Embanked enclosure, Cleristown, Co. Wexford
Co. Wexford |
Ringforts
In the fields of Cleristown, County Wexford, a grass-covered circle sits quietly in the landscape with no visible way in.
That detail alone is enough to give pause. An embanked enclosure, roughly 39 metres across, defined by an earthen bank and an outer fosse (a ditch dug to heighten the defensive impression of the bank above it), this is a site that offers no obvious clue about how people once moved through it, or indeed whether movement was ever really the point.

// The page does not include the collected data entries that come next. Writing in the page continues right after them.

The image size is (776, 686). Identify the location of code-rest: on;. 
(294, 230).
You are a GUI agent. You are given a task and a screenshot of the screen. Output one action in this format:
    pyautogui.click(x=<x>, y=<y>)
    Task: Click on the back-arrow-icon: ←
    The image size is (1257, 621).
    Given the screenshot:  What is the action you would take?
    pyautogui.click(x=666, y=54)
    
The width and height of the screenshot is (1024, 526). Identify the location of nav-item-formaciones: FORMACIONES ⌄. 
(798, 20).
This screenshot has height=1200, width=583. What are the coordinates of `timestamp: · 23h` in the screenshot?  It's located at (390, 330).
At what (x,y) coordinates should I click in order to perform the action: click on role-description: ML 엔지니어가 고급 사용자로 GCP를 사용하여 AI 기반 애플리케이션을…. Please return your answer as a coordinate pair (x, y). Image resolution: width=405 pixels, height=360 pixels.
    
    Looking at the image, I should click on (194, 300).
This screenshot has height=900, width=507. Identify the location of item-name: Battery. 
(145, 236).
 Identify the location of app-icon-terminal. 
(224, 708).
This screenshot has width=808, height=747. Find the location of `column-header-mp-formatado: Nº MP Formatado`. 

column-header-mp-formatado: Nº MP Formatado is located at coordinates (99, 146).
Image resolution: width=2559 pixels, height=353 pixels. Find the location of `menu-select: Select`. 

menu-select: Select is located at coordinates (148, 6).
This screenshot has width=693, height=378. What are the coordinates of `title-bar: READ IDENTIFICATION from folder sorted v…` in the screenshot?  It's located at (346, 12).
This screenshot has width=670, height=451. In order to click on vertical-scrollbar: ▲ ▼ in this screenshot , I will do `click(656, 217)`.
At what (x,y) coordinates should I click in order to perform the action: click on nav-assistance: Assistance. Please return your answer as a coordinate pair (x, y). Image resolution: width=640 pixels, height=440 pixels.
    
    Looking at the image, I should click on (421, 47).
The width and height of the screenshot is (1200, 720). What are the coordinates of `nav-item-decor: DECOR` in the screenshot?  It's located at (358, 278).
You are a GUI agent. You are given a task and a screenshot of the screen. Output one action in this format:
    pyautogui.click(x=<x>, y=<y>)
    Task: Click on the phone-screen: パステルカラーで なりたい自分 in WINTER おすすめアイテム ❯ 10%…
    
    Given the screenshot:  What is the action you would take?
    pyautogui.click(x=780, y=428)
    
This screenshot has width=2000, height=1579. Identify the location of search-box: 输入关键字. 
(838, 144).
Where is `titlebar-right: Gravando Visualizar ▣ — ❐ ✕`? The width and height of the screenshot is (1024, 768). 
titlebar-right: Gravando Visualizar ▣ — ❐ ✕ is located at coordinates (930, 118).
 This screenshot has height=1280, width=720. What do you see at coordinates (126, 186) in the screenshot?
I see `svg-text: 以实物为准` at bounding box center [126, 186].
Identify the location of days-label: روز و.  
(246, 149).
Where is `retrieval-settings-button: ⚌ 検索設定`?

The enclosure sits on a gentle north-south spur of ground, with small streams running parallel to it on either side, one roughly 480 metres to the east and another about 420 metres to the south-west. That positioning, elevated just enough to command a view across draining water, is a recurring feature of early enclosed sites across Ireland, where the relationship between earthwork and watercourse was rarely accidental. The bank itself survives unevenly. Along its north-east to south-west arc it remains most intact, standing about 2.3 metres on the outside face and 0.6 metres on the interior, with a width of around 3 metres, and accompanied by a fosse some 4 metres wide and half a metre deep. Around the south-west to north-east sweep, however, the bank has been reduced over time to little more than a low scarp, the outer ditch silted up and widened to a spread of around 5 metres at the top. The asymmetry suggests centuries of incremental erosion, perhaps ploughing along one arc, neglect along another.